Sex-Informed Neuroanatomy of Autism: Evaluating the Quantitative and Qualitative Models of Sex-Moderation in Cortical Anatomy Using Data from the Pond Network

Background:

We proposed two testable models on sex-moderation that underlie the ‘female-protective-effect’ mechanisms contributing to autism etiologies, as a key first step to clarify the sex-differential liability related to the brain. The ‘quantitative sex-moderating model’ (QUAN-model) posits that mechanisms leading to autism are comparable but differ quantitatively across sexes, that females require more brain changes to develop autism. The ‘qualitative sex-moderating model’ (QUAL-model) posits that mechanisms leading to autism operate through different neurobiological/brain changes across sexes.

Objectives:

Testing the QUAN-model and QUAL-model against a null-model of no sex-moderation:
(1) The QUAN-model predicts that across the brain, autism-related changes in females involve similar regions but with larger effect sizes, and/or involve overlapping and additional regions, than those in males.
(2) The QUAL-model predicts that across the brain, autism-related brain changes differ by sex, involving different brain regions and/or with different patterns of changes.

Methods:

Sample includes 729 participants scanned at the Hospital for Sick Children, Toronto and via the Province of Ontario Neurodevelopmental Disorders (POND) network, using the same scanner: 249 autistic males (age mean=13.3 years, FIQ mean=96.9), 60 autistic females (age mean=14.2, FIQ mean=95.7), 210 neurotypical males (age mean=14.0, FIQ mean=112.7), 210 neurotypical females (age mean=14.2, FIQ mean=113.0). T1-weighted scans were processed with CIVET 2.1. Cortical thickness, area, volume and curvature were estimated across 75,284 vertices. To account for heterogeneity of covariates, data were pre-processed with nonparametric matching – neurotypical controls were matched to autism subjects with full-matching by weighted Euclidean matching for age and whole brain volume (weights 1 and 0.5 respectively), but IQ was not used in matching due to high co-occurrence between autism and intellectual disability (ID). For each metric, a whole-cortex-based model selection determined the best model by Akaike’s Information Criterion.

- [Exercise 1]: Retype the passage from the autism neuroanatomy abstract, starting at "We proposed two" and ending at "changes across sexes.".
- [Exercise 2]: Extend the autism neuroanatomy abstract past its final sentence.

- [Given material]:
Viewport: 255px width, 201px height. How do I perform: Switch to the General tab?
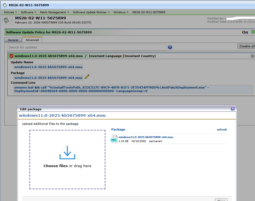pyautogui.click(x=13, y=40)
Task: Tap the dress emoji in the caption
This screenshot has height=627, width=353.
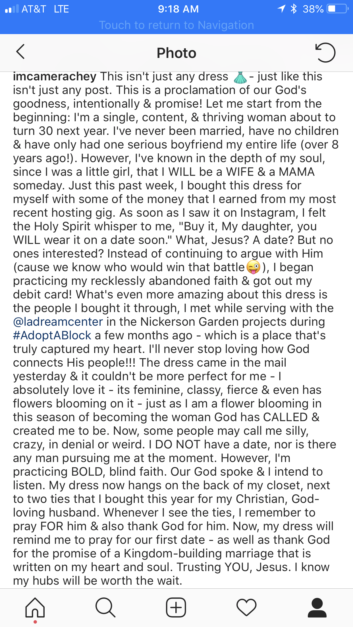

- [Exercise response 1]:
We proposed two testable models on sex-moderation that underlie the ‘female-protective-effect’ mechanisms contributing to autism etiologies, as a key first step to clarify the sex-differential liability related to the brain. The ‘quantitative sex-moderating model’ (QUAN-model) posits that mechanisms leading to autism are comparable but differ quantitatively across sexes, that females require more brain changes to develop autism. The ‘qualitative sex-moderating model’ (QUAL-model) posits that mechanisms leading to autism operate through different neurobiological/brain changes across sexes.

- [Exercise response 2]:
Testing QUAN-model vs. null by Sign-Concordance: By setting ‘sex’ as male=0 and female=1, autism-effect in males is given as β_diagnosis and autism-effect in females β_diagnosis+β_{sex*diagnosis}. The QUAN-model predicts that autism-effect is stronger in females than in males, therefore β_diagnosis and β_{sex*diagnosis} have the same sign (sign-concordance). This was tested against a randomization distribution of test-statistics from the model with sex-labels permuted.
Testing QUAL-model vs. null by Spatial-Correlation: Evidence for the QUAL-model will be if, across vertices, there is less spatial correlation between autism-effects in females vs. males than by chance. This was tested with the same permutation approach.

Results:

Model selection: Thickness, area, volume and smoothed absolute mean curvature were best modeled without sex-covariate interaction terms. Thickness and volume were best modelled by brain volume cubed and a quadratic age term; Area and thickness were best modelled by linear age, and brain volume to the 2/3 power.
QUAN-model: Increased sign-concordance was observed for smoothed absolute mean curvature (but not other metrics) at effect thresholds greater than 50% of maximum observed effect, supporting the QUAN-model; this result was insensitive to whether IQ was included as a covariate.
QUAL-model: All measures were within randomization intervals providing no evidence for the QUAL-model.

Conclusions:

These results suggest possible quantitative sex-moderation of cortical curvature in autism. How sex-moderation is associated with autism-ID co-occurrence requires further investigation.